Around 100 dead in clashes between Chad gold miners

Flag of the Republic of Chad. 3d render.

Around 100 people have died in clashes between gold miners in northern Chad, Defence Minister General Daoud Yaya Brahim said on Monday.

Violence broke out on May 23 at Kouri Bougoudi near the Libyan border, sparked by a “mundane dispute between two people which degenerated,” he said, adding that the toll was “around 100 dead and at least 40 wounded.”

The clashes occurred in the rugged Tibesti Mountains in the central Sahara, some 1,000 kilometers (600 miles) from the Chadian capital N’Djamena.

The discovery of gold there has sparked a rush of miners from across Chad and neighbouring countries, and tensions often run high.

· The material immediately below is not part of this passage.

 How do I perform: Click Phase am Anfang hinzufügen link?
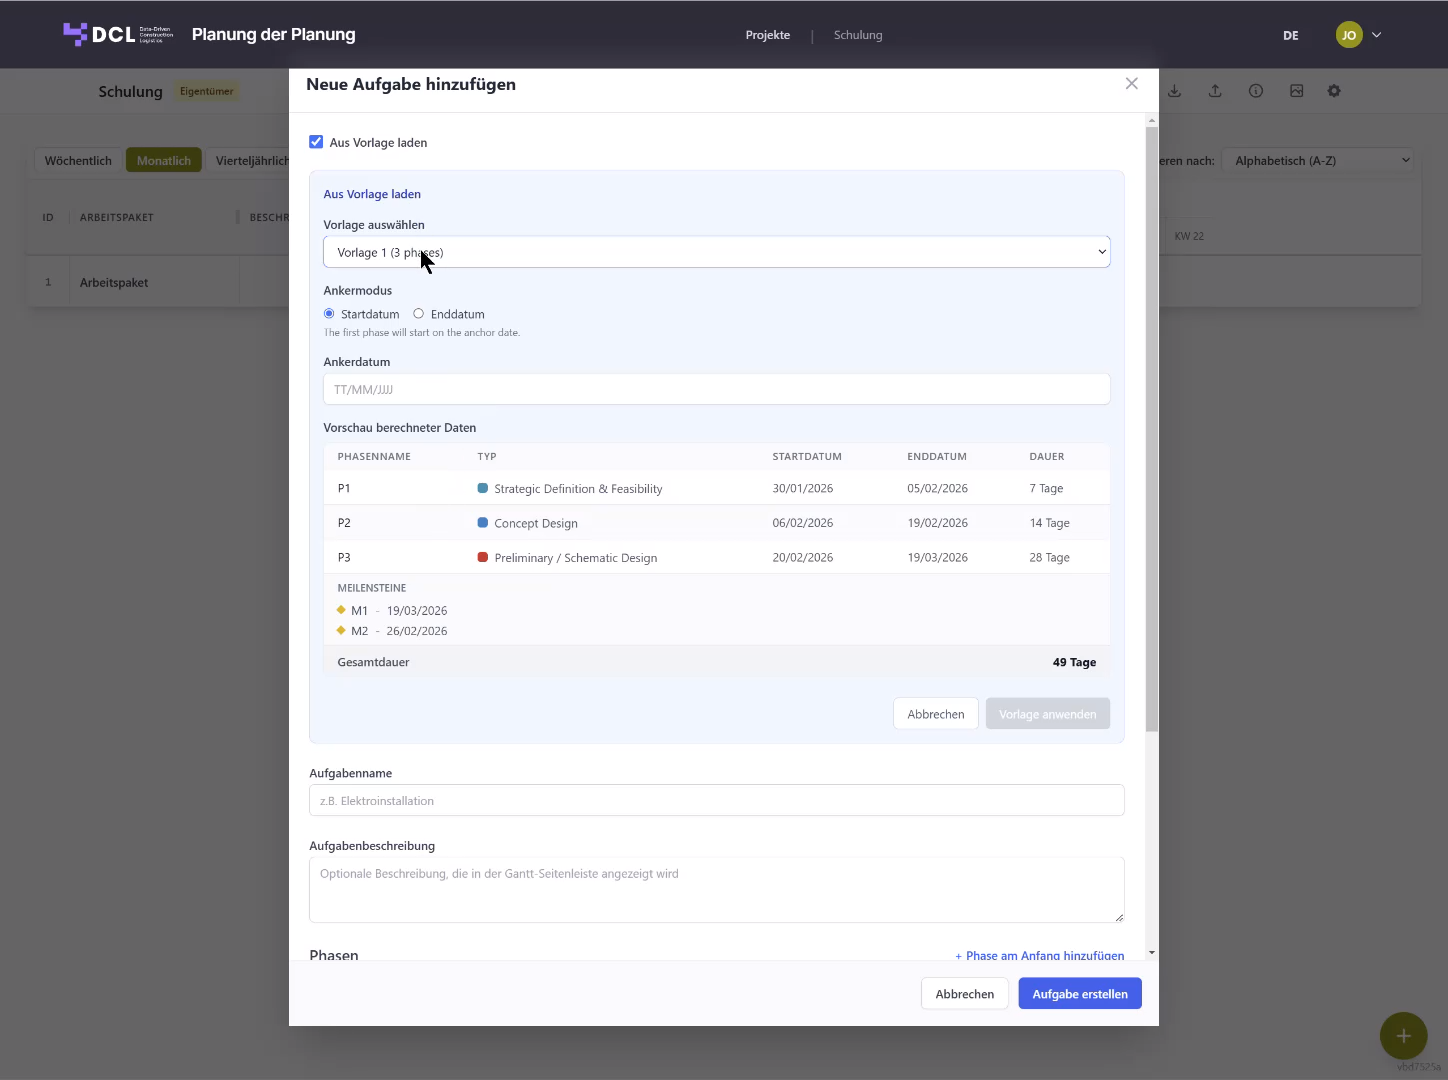1040,956
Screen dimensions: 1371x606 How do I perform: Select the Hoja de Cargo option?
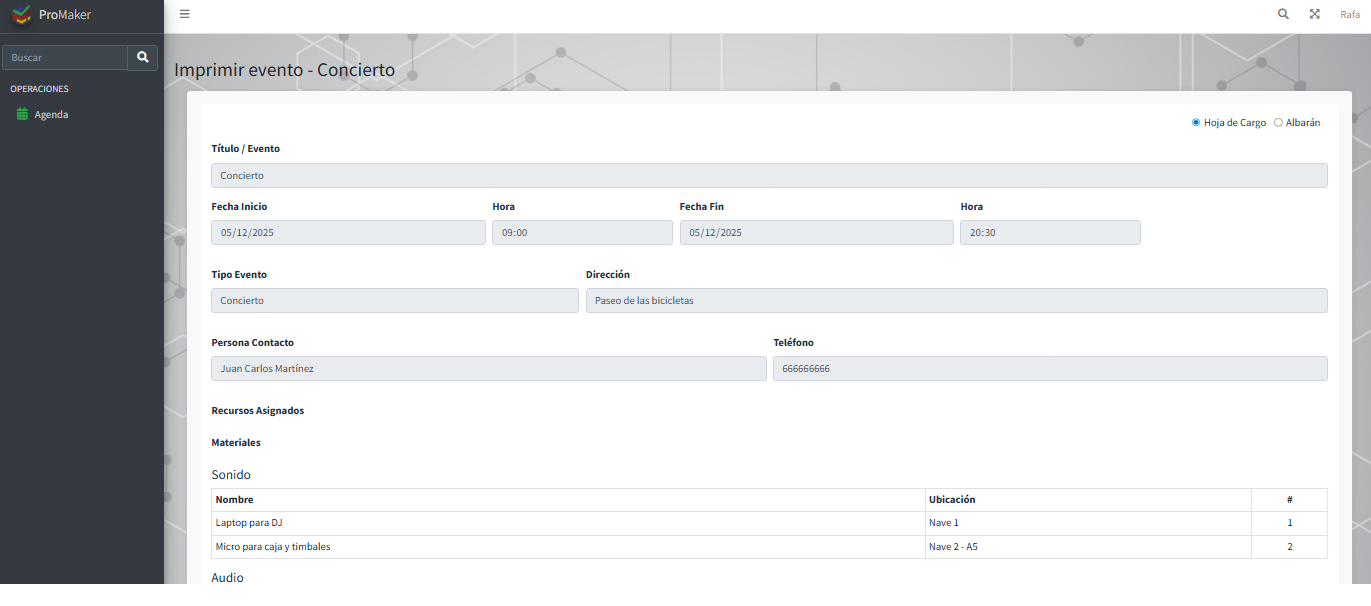1196,123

The clashes were between Mauritanians and Libyans, the minister said.

He spoke to AFP by phone from the area, where he said he was with a large military contingent sent to help restore order.

“This isn’t the first time that there’s been violence among gold miners in the region, and we have decided to suspend all gold mining at Kouri until further notice,” he said, adding that “the great majority (of mines in the area) are illegal.”

The incident was first announced on Wednesday, when Communications Minister Abderaman Koulamallah said in a statement there had been “loss of human life and several wounded,” but gave no further details.